Celiac Disease (CD) is an immune-mediated disease triggered by the ingestion of wheat gliadin and related prolamins from other cereals, such as barley and rye. Immunity against these cereal-derived proteins is mediated by pro-inflammatory cytokines produced by both innate and adaptive system response in individuals unable to adequately digest them. Peptides generated in this condition are absorbed across the gut barrier, which in these patients is characterized by the deregulation of its permeability. Here, we discuss a possible correlation between CD and Autistic Spectrum Disorder (ASD) pathogenesis. ASD can be induced by an excessive and inappropriate brain opioid activity during the neonatal period.
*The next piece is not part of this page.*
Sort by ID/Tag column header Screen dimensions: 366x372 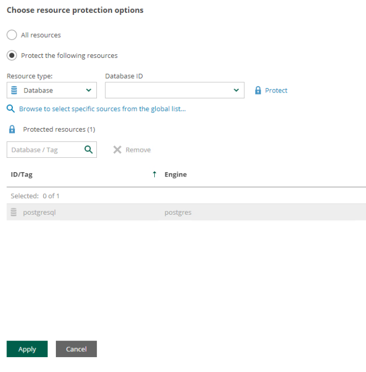(x=22, y=175)
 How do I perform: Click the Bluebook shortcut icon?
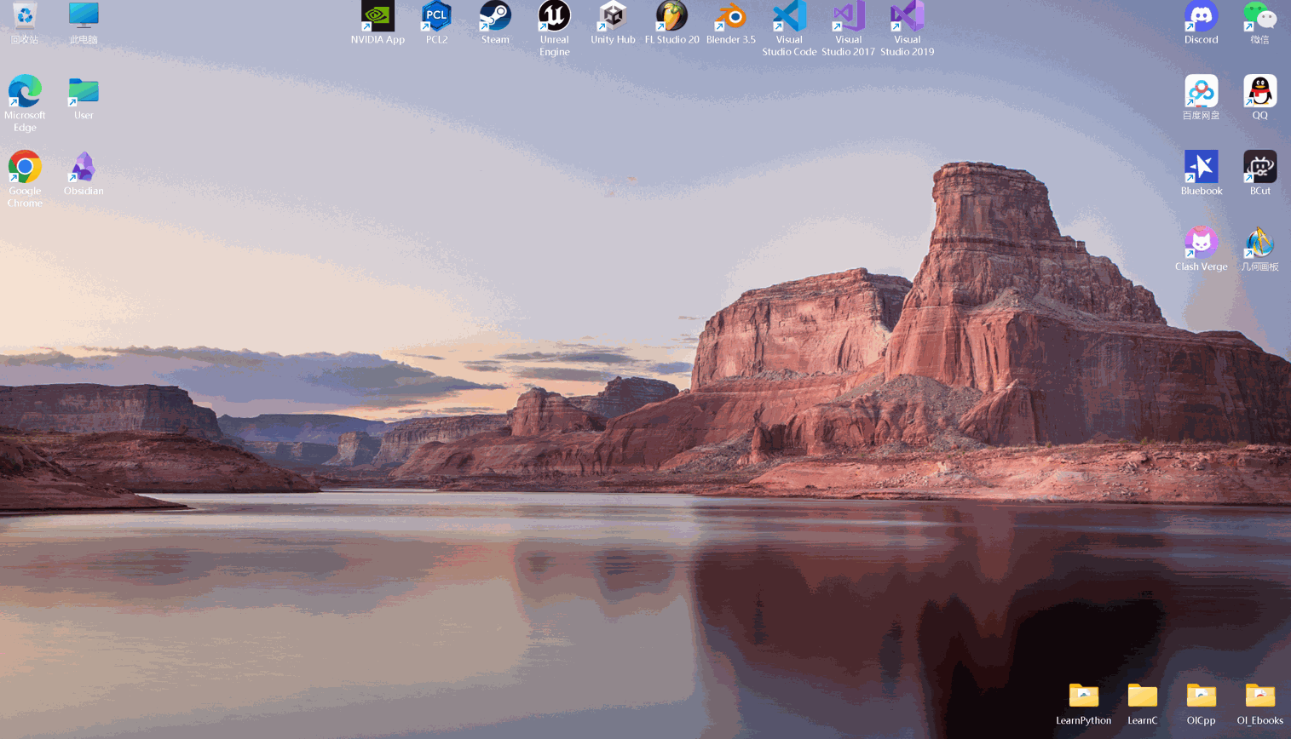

Cereal-derived peptides produced in celiac patients cross the blood-brain barrier and bind to endogenous opioid receptors interfering with neurotransmission and generating deleterious effects on brain maturation, learning and social relations. Moreover, an increase in oxidative stress and a decrease in the antioxidant capacity, as well as an extended mitochondrial impairment in the brain, could represent a possible connection between ASD and CD. Therefore, we critically discuss the proposed relationship between ASD and CD and the possible usefulness of a gluten-free diet in ASD patients.